Task prompt: Write out the entries below exactly, from the first line to the one with "[ReverbNation] (191, 153)", both ends included.

Given information:
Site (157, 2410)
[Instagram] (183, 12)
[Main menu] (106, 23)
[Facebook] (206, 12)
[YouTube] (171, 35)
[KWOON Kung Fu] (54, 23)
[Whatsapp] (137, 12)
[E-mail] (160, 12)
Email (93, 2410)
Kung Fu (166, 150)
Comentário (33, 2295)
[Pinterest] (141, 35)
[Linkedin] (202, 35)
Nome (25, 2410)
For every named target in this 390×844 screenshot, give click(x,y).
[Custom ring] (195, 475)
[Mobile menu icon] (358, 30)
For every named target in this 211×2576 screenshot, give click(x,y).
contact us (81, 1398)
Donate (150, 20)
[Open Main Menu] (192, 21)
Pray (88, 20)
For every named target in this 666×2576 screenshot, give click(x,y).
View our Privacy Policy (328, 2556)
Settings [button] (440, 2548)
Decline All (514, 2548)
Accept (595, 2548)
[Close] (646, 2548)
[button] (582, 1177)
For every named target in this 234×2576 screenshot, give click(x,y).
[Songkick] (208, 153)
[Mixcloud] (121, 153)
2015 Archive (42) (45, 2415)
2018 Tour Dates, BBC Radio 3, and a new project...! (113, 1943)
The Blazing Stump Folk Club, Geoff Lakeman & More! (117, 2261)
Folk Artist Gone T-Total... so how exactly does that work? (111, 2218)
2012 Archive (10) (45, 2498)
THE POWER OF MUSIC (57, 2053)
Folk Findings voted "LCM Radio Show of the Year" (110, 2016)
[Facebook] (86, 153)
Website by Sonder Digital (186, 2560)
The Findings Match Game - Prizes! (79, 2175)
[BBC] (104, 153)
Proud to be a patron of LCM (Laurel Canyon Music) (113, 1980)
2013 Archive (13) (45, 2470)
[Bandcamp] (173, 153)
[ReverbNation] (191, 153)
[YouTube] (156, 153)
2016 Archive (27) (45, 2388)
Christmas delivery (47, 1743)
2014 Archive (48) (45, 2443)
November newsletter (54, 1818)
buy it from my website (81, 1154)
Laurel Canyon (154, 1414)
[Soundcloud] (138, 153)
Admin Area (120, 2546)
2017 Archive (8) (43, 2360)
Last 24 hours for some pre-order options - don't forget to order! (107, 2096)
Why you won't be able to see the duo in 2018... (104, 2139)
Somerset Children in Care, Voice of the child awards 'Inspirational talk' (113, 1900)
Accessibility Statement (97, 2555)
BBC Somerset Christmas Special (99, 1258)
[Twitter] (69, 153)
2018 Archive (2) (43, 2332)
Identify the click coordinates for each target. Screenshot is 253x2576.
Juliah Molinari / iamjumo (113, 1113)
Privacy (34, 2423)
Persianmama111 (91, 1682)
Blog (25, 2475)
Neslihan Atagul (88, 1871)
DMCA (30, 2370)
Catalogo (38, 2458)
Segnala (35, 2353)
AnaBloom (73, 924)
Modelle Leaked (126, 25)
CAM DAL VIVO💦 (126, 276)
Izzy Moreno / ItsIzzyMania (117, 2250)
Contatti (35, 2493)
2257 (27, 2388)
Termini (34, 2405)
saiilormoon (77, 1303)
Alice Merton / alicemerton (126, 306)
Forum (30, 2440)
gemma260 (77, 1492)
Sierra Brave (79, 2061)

Response to the exercise:
Site (157, 2410)
[Instagram] (183, 12)
[Main menu] (106, 23)
[Facebook] (206, 12)
[YouTube] (171, 35)
[KWOON Kung Fu] (54, 23)
[Whatsapp] (137, 12)
[E-mail] (160, 12)
Email (93, 2410)
Kung Fu (166, 150)
Comentário (33, 2295)
[Pinterest] (141, 35)
[Linkedin] (202, 35)
Nome (25, 2410)
For every named target in this 390×844 screenshot, give click(x,y).
[Custom ring] (195, 475)
[Mobile menu icon] (358, 30)
For every named target in this 211×2576 screenshot, give click(x,y).
contact us (81, 1398)
Donate (150, 20)
[Open Main Menu] (192, 21)
Pray (88, 20)
For every named target in this 666×2576 screenshot, give click(x,y).
View our Privacy Policy (328, 2556)
Settings [button] (440, 2548)
Decline All (514, 2548)
Accept (595, 2548)
[Close] (646, 2548)
[button] (582, 1177)
For every named target in this 234×2576 screenshot, give click(x,y).
[Songkick] (208, 153)
[Mixcloud] (121, 153)
2015 Archive (42) (45, 2415)
2018 Tour Dates, BBC Radio 3, and a new project...! (113, 1943)
The Blazing Stump Folk Club, Geoff Lakeman & More! (117, 2261)
Folk Artist Gone T-Total... so how exactly does that work? (111, 2218)
2012 Archive (10) (45, 2498)
THE POWER OF MUSIC (57, 2053)
Folk Findings voted "LCM Radio Show of the Year" (110, 2016)
[Facebook] (86, 153)
Website by Sonder Digital (186, 2560)
The Findings Match Game - Prizes! (79, 2175)
[BBC] (104, 153)
Proud to be a patron of LCM (Laurel Canyon Music) (113, 1980)
2013 Archive (13) (45, 2470)
[Bandcamp] (173, 153)
[ReverbNation] (191, 153)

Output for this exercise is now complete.